Pain In The Asteroid: The Earth’s Brush With Death

In a couple of days, and asteroid called 2004XP14 will pass relatively close to the Earth. Run for your lives!

An asteroid speeding across the Northern sky will make its closet approach to Earth in more than 80 years Monday night.

Not to panic anybody, but “Deep Impact” is on CBS Saturday night. Coincidence? I think not.

This is nothing, really. In 2019, we could be in bigger trouble. This time some astronomers, whose job it is to peer into the heavens and spot rogue asteroids that could end up being the celestial equivalent of Billy Joel’s car, have spotted a potential ozone hazard that could cross our path in the year 2019. Astronomers, effectively keeping with their tradition of not overly personalizing things, are calling this asteroid “NT7”.

In other words, the tension-easing message here could be “don’t sweat the global warming thing.” Stand down, Al Gore.

**EXERCISE 1:** Please copy the asteroid post word for word, from "In a couple" to "years Monday night.", inclusive.
**EXERCISE 2:** In the asteroid post, what name are astronomers giving the asteroid that could cross Earth's path in 2019?

**RAW DATA:**
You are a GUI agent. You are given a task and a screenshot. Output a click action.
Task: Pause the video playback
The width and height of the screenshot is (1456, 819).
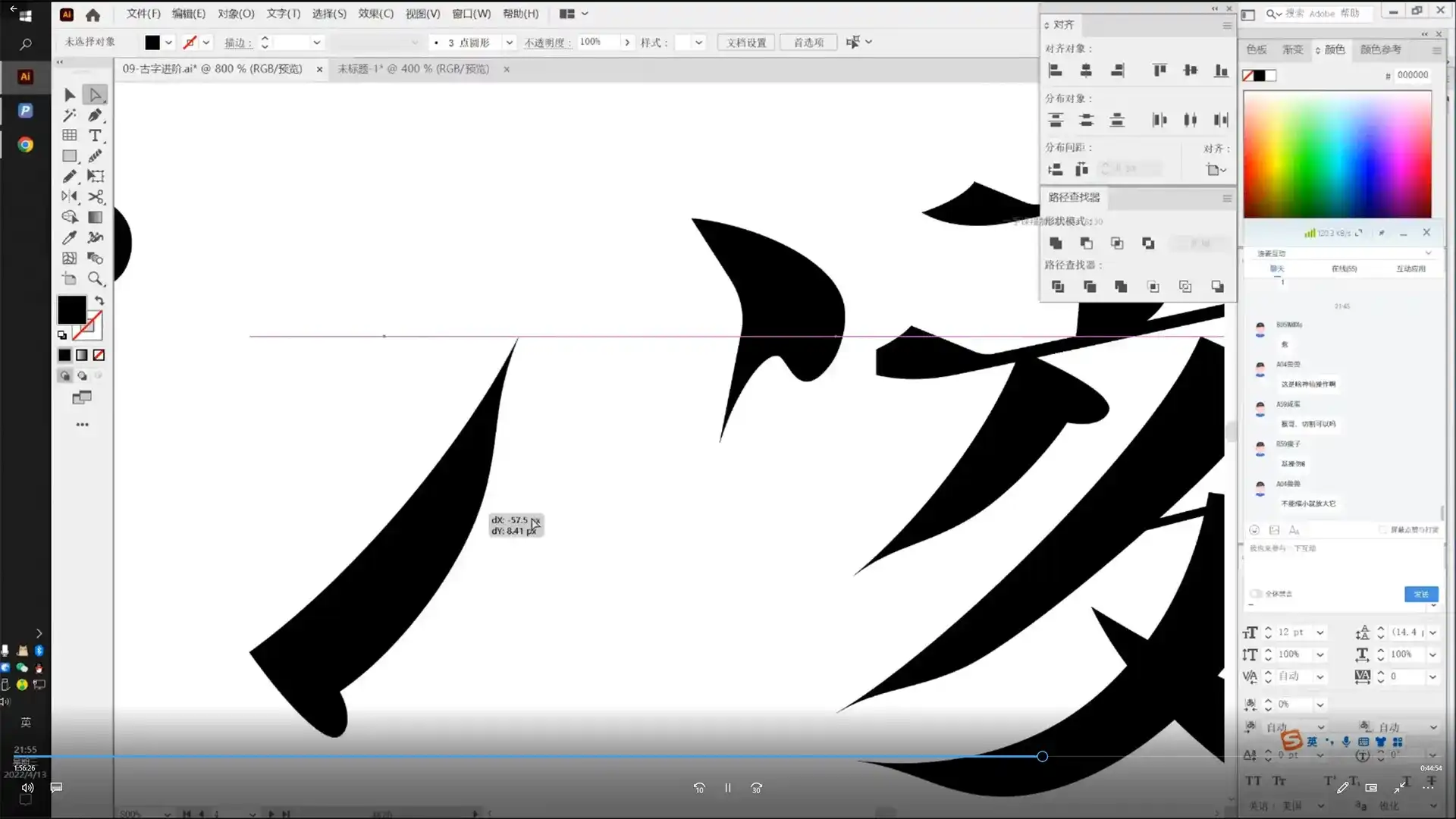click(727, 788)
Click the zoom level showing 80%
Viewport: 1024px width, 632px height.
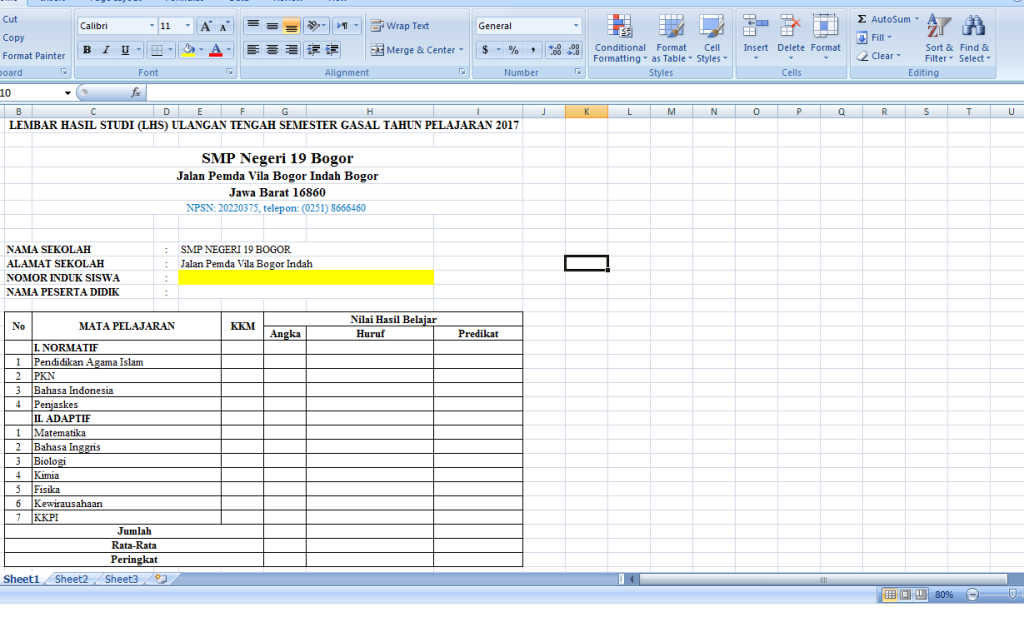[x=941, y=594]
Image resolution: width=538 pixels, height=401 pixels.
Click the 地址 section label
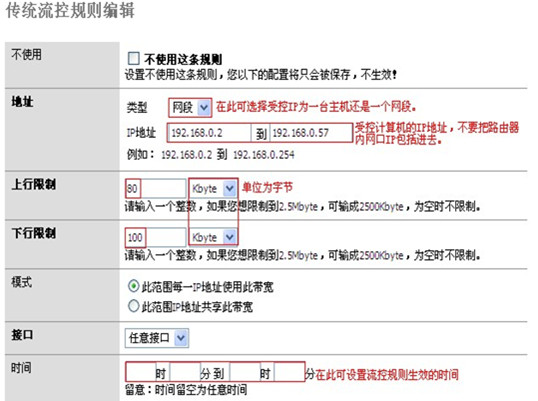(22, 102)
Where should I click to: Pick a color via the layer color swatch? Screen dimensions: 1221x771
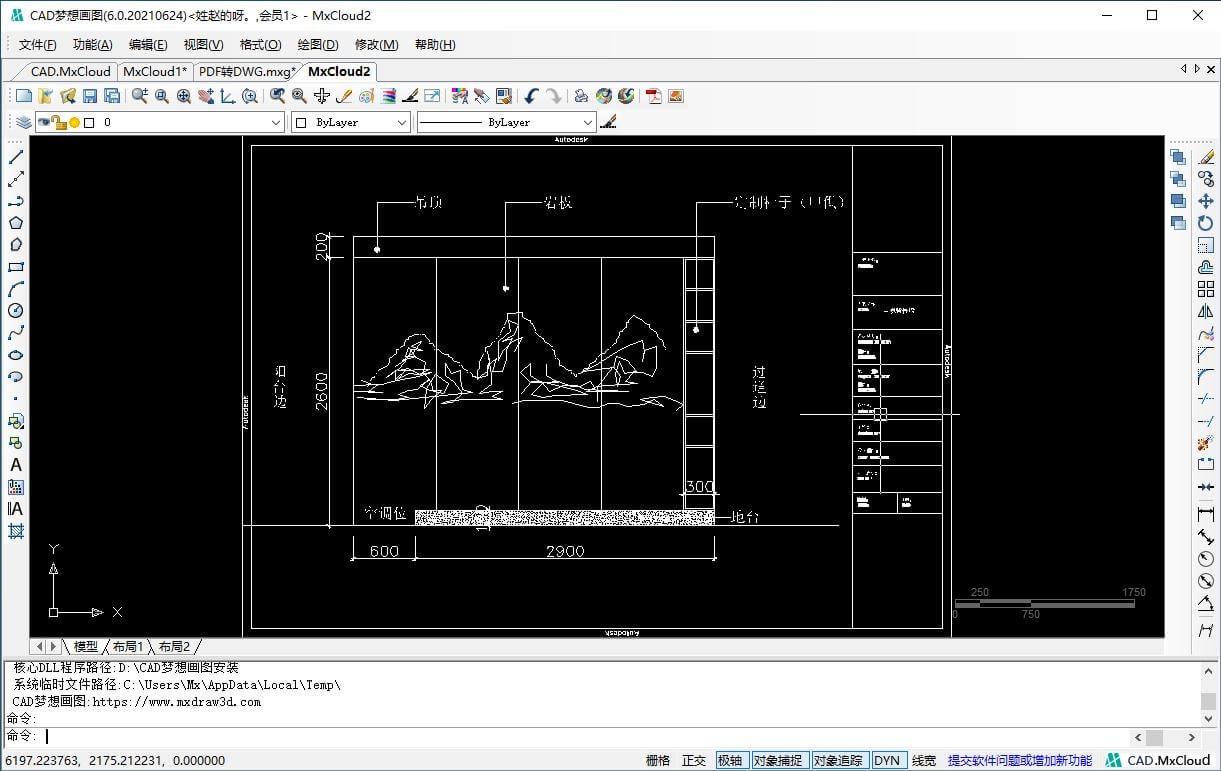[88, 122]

---

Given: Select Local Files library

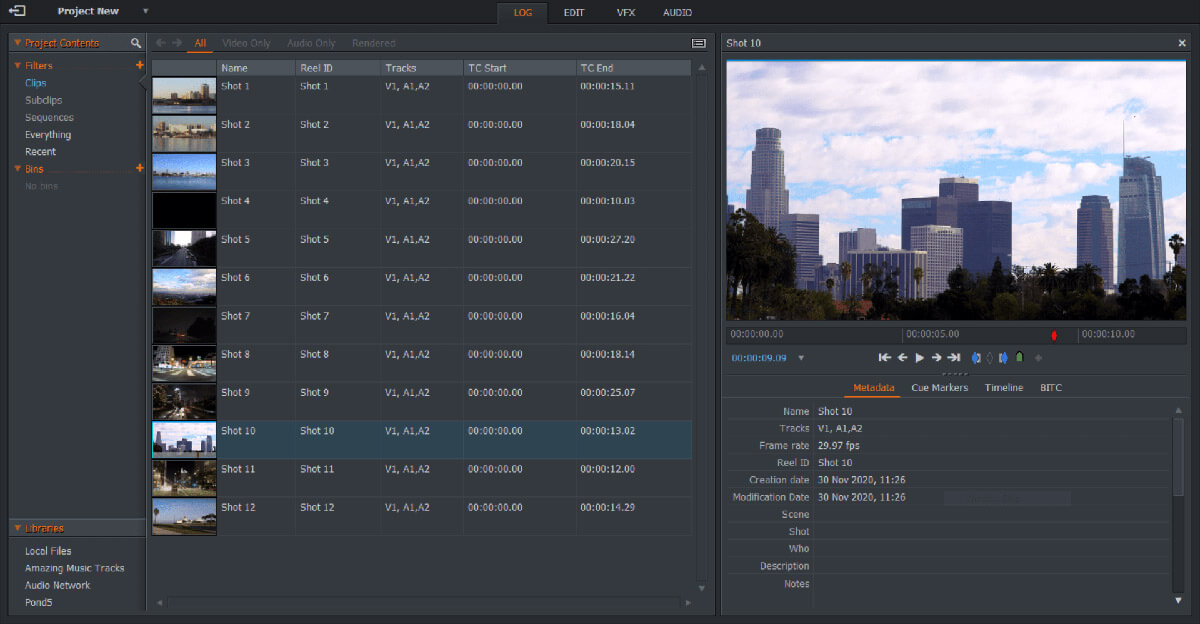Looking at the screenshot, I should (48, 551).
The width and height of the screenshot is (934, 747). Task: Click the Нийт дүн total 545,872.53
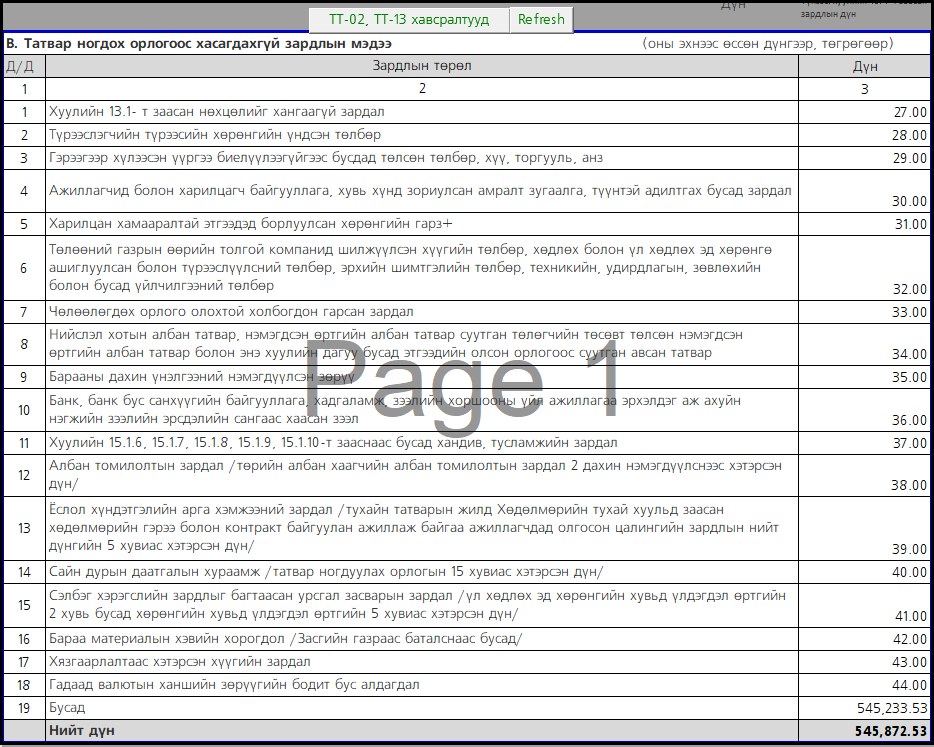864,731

**RIGHT ANSWER 1:**
In a couple of days, and asteroid called 2004XP14 will pass relatively close to the Earth. Run for your lives!

An asteroid speeding across the Northern sky will make its closet approach to Earth in more than 80 years Monday night.

**RIGHT ANSWER 2:** NT7